Seeds of Peace began in 1993 as an idea of the American journalist John Wallach. At a state dinner with politicians from Israel, Egypt, and the Palestinian Authority, Wallach proposed that they bring 15 youngsters from each of their respective countries to a new camp he was founding in Maine. These 46, including 3 Americans, ranging in age from 13 to 18, comprised the first session of the Seeds of Peace Camp, founded on the site of the former Camp Powhatan in Otisfield, Maine.

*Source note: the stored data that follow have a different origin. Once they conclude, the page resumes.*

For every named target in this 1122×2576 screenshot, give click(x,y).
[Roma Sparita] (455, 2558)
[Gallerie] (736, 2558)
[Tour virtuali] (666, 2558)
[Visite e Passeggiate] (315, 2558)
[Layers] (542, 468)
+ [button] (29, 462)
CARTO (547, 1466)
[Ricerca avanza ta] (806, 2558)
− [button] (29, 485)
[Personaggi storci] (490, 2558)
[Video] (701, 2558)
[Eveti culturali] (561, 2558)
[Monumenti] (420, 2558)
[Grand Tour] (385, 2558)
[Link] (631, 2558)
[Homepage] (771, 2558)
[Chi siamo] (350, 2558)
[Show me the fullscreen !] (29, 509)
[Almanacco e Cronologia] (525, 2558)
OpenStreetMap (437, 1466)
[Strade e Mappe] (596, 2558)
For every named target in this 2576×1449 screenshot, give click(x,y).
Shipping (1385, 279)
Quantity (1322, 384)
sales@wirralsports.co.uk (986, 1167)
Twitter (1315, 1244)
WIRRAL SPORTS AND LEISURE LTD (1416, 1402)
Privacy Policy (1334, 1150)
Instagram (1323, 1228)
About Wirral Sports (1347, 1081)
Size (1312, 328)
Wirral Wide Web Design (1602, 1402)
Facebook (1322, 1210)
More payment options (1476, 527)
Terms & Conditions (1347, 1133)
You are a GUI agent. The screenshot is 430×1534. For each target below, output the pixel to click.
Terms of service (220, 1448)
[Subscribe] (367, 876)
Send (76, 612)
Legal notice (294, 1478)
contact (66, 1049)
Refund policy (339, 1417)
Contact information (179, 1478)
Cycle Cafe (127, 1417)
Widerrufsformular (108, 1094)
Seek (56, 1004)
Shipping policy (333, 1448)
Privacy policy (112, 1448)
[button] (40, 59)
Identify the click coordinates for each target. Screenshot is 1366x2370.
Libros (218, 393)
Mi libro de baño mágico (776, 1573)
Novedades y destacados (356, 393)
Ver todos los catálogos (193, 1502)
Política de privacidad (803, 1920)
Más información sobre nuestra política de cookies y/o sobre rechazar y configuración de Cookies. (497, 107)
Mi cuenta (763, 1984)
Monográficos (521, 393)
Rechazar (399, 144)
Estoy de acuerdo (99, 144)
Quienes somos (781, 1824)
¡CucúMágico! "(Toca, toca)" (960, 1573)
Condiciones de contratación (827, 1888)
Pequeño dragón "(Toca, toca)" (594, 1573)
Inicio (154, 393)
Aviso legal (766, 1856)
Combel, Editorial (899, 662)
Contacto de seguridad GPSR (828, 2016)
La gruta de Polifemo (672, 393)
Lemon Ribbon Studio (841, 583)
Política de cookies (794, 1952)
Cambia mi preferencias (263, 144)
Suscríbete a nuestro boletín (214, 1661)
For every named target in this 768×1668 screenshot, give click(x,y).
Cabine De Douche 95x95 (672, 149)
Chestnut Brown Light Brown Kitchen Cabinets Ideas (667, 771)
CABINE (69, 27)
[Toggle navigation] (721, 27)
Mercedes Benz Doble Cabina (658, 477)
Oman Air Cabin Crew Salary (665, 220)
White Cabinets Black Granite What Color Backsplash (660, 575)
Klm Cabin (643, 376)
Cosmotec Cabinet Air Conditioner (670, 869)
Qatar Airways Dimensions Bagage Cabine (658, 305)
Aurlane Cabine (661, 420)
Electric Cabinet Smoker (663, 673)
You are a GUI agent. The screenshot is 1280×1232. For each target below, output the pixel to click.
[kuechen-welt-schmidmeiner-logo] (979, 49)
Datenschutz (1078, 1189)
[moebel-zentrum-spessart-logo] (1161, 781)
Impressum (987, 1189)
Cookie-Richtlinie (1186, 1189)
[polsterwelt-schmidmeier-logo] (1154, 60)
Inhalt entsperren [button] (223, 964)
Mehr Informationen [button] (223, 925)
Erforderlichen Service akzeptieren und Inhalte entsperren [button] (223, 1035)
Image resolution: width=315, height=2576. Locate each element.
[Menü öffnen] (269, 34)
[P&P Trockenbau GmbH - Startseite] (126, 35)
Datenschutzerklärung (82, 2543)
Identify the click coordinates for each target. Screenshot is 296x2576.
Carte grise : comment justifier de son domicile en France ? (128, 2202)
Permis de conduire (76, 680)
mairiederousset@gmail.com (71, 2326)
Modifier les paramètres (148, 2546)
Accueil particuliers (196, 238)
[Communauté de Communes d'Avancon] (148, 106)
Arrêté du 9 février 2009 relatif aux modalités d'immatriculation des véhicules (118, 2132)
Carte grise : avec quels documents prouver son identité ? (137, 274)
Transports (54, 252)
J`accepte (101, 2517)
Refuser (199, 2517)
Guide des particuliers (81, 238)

The campers from 1993 were later present at the signing ceremony of the Declaration of Principles (better known as the Oslo Accords) in Washington, D.C. President Bill Clinton, Israeli Prime Minister Yitzhak Rabin, Israeli Foreign Minister Shimon Peres, and PLO Chairman Yasir Arafat were photographed holding Seeds of Peace T-shirts.

From its start in 1993 through 2010, Seeds says that over 4,000 children have attended the camp. Children have attended from a wide variety of countries, with Seeds offices in Amman, Cairo, Gaza, Jerusalem, Kabul, Lahore, Mumbai, Otisfield, Ramallah, and Tel Aviv as of 2010.

A key goal of the Seeds of Peace program is to help teens have compassion for other people’s pain and challenge ideas that society has dictated to them.

==Organization==
John Wallach's vision focused on leaders of the next generation. The need to establish its legitimacy at home inspired the creation of the Delegation Leaders Program. Delegation Leaders are educators from the countries in conflict; they take part in the selection and orientation of Seeds at home. They accompany the Seeds to and from camp. While at camp, participants speak English as the common language of the camp.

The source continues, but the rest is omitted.